Sophisticated tracking technology was used to pinpoint the body of the 24-year-old on the UK’s highest mountain.
The body of a woman was found during searches on Ben Nevis on Thursday, two days after Sarah disappeared.
She is yet to be formally identified, However, Sarah’s family, who live in Broughty Ferry, have been informed.
John Stevenson, leader of Lochaber Mountain Rescue Team, said the woman was found on the south side of the mountain, about 2,000ft from the 4,413ft summit.
He described how difficult it was to search for her due to the size of Ben Nevis and not knowing which direction Sarah had descended from the summit.
“There were about 40 people searching both days and dogs and a drone too,” he said.
“We didn’t know what route she had taken.
“However the police used some special technology to find an app she had downloaded and she had followed that route spot on. That was the breakthrough.
“We are sorry that the search did not turn out better. But we hope her family find peace in the days ahead.”
No suspicious circumstances
The RAF and Police Scotland joined the search with Lochaber Mountain Rescue Team.
The hillwalker was last seen in a selfie she took at the summit of the mountain early on Tuesday.
She had posted her image at the top of Ben Nevis to social media.
Ms Buick added the message: “Good morning from Ben Nevis.”
Sarah was an experienced mountaineer and climbed Glen Lyon and Glen Nevis in May and April, and hiked Bidean nam Bian and Stob Coire Sgreamhach in Glen Coe earlier this month.

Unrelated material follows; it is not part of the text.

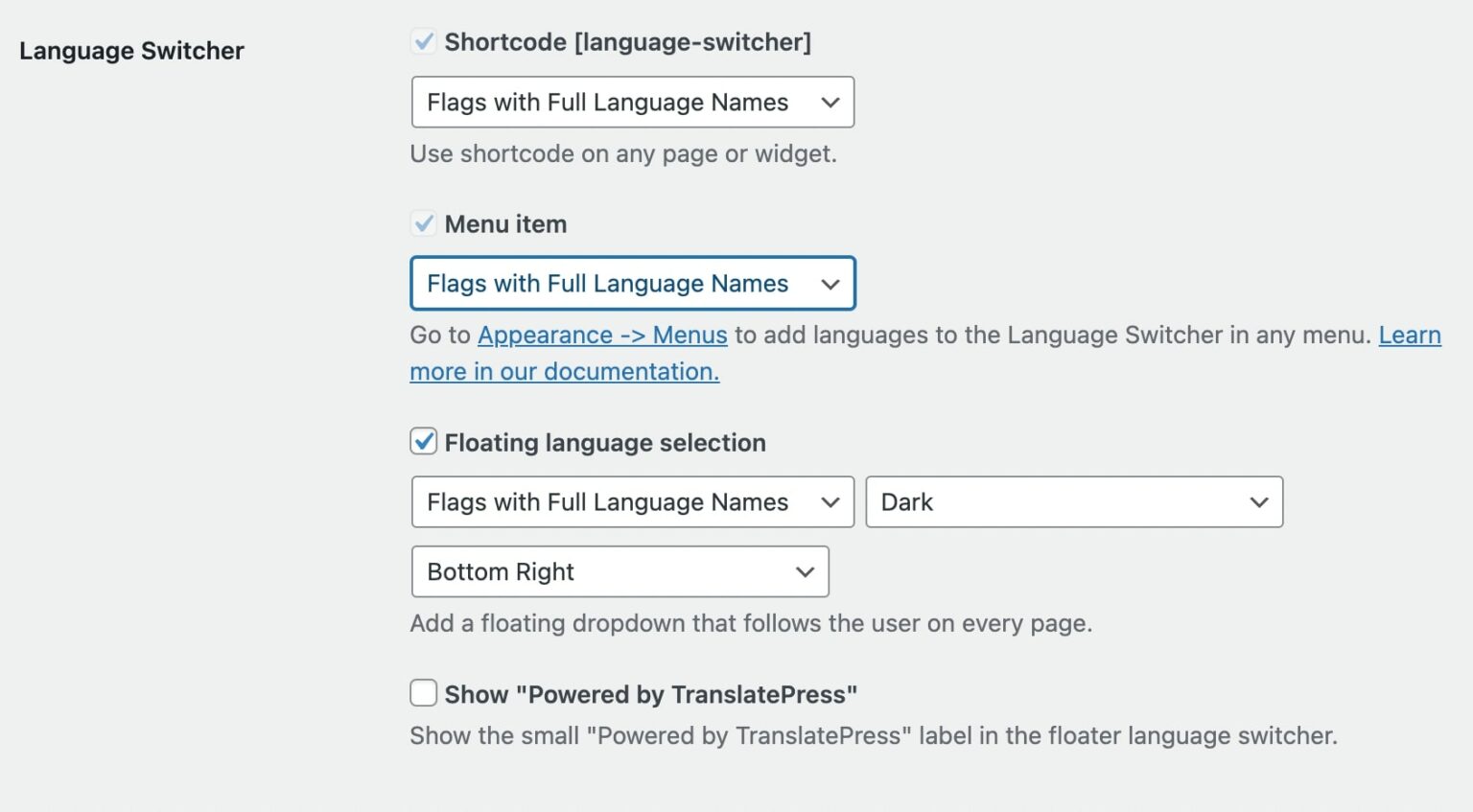
Task: Open the Dark color scheme dropdown
Action: tap(1073, 501)
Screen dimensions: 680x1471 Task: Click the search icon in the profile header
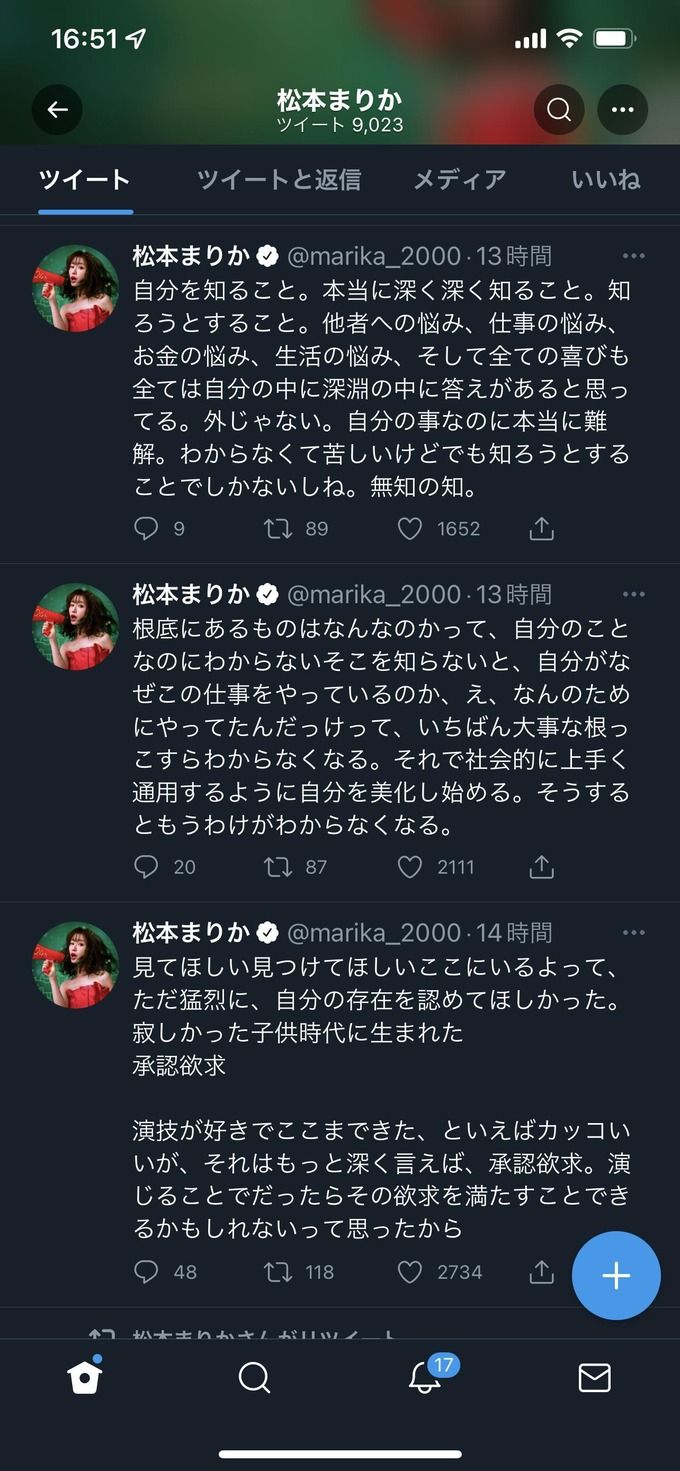pyautogui.click(x=558, y=110)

Police said there are no suspicious circumstances and a report will be submitted to the procurator fiscal.
A fundraiser, set up by a fellow hillwalker, for Sarah’s family, has already raised more than £200 within hours of it being set up.
Some of those paying tribute said it was a stark reminder of the dangers mountains and hills can pose.
Lochaber MRT also carried out two other rescues that day.
Mr Stevenson said: “The mountain is heaving with people and it’s not even main season yet.
“We just ask them to be well prepared and take care.”